Wednesday, November 18, 2009

Chapter 1: Introduction; principles 8 & 26

What Video Games Have to Teach Us About Learning & Literacy

Chapter 1: 36 Ways to Learn a Video Game


By his own description, James Paul Gee is an educator and researcher, a "linguist interested in language and literacy," and particularly in how we learn. Observing his young son play a video game with what seemed to be an extraordinarily high level of sophistication, he became fascinated with the multi-strata processes of learning that occur in video games and made it a pet project.

Gee explores 36 different learning principles, with the objective of exploring and revealing the power and potential of human learning in sophisticated digital platforms. He refers to the socio-economic phenomenon that Marx dubbed "the Creativity of Capitalism," to explain that when a game--or any learning environment--is well-designed, the learner is voluntarily (and often intensely) engaged, challenged, and progressing quickly. Consequently, "good" games beget more good games, in a progressive pattern of length, levels, and sophistication. (It's important to note that Gee defines a "good game" as effective in competencies like supporting learners on the edge of their "regime of competence;" good does not imply a moral or ethical judgment on a game.) Education, technology, arts, and free enterprise become powerful partners in digital gaming.


Principle 8: The Identity Principle

Video games inherently present a tripartite identity challenge to participants: These three identities are (1) the player's real world identity, (2) their virtual identity, and (3) their projective identity, and learning occurs in interaction with and through all three.

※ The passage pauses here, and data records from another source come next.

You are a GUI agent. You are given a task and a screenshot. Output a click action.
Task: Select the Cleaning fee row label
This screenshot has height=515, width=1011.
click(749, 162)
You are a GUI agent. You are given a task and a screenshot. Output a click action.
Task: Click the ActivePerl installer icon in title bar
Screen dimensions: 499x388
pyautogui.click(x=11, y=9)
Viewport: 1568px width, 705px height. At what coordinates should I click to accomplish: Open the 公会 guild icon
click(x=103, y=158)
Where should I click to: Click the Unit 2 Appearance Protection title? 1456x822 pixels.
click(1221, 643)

Gee explains that the projective identity is the most complex of the three--and "projective" can be understood via different meanings of the word project: Project, as in the image and identity that one is striving to "put out there," or also project, as in a something one is working on and developing.

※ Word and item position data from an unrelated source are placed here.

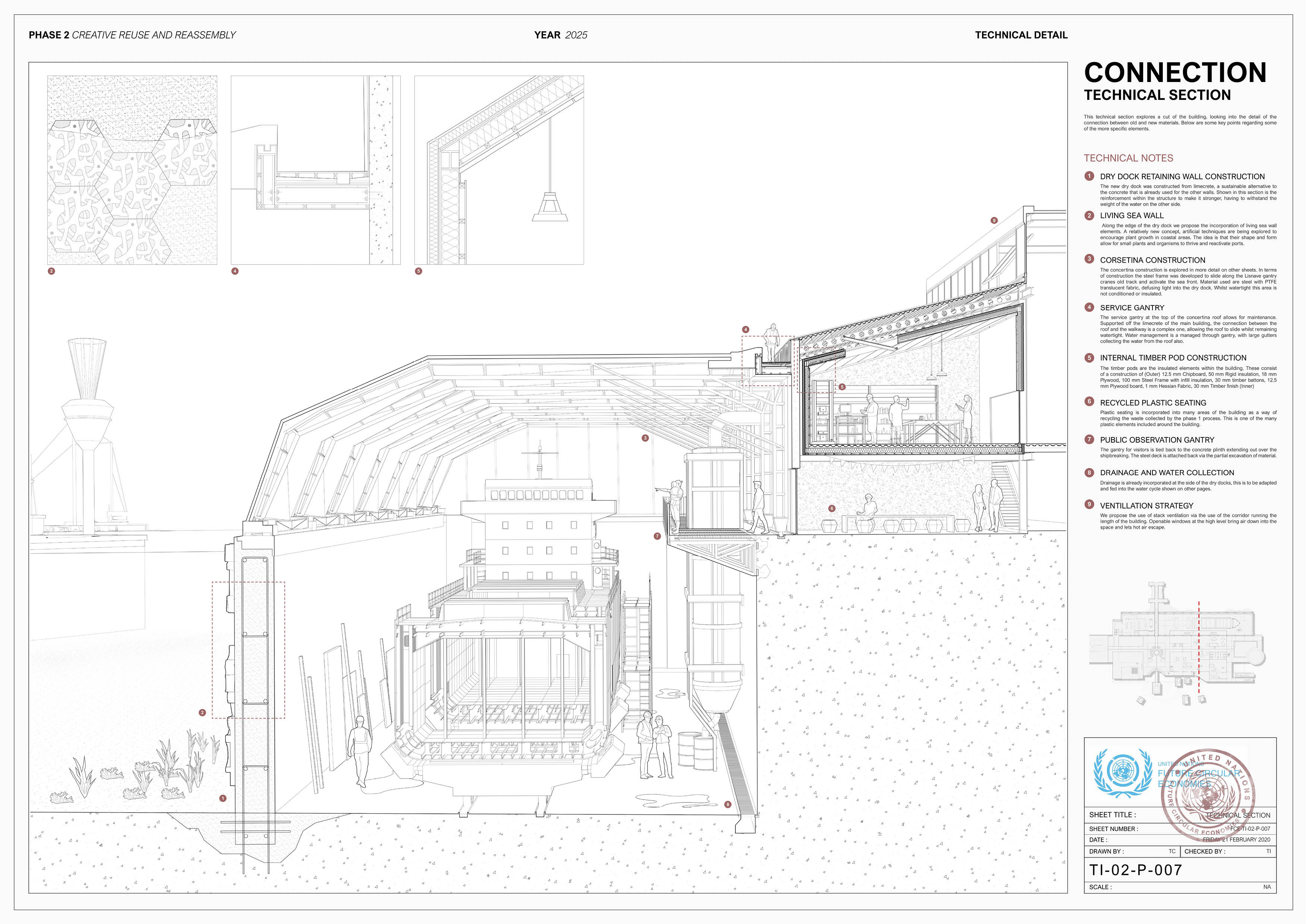Viewport: 1306px width, 924px height.
Task: Click marker 9 above the sloped roof glazing
Action: click(x=994, y=220)
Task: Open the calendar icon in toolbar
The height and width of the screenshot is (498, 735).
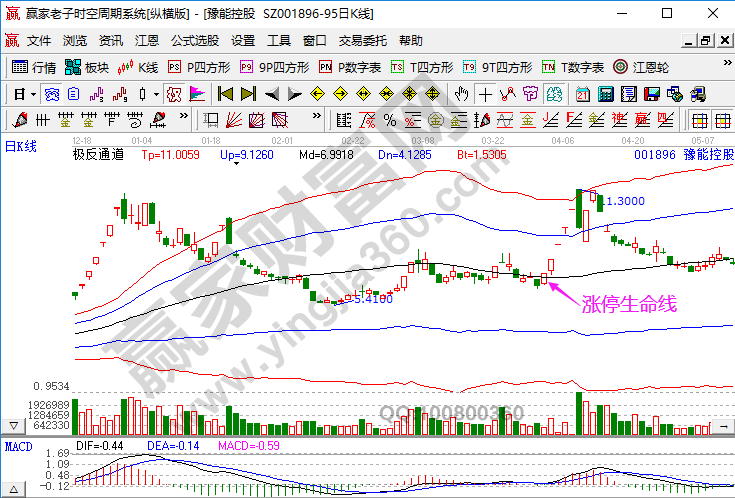Action: tap(582, 94)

Principle 26: The "Bottom-Up" Basic Skills Principle

This principle illustrates that basic skills acquisition in video games is not a matter of practice drills and conscious, deliberate repetition. Repetition in skills acquisition exists in video games as well, but in a well-designed digital gaming environment, the basic skills are learned in an immersion experience, starting from the "bottom-up" and building on one skill set with another. Basic skills in video gaming belong to the genre of game. Gee points out that by the time a gamer becomes aware of what the basic skills required for a particular game are, he has already mastered them.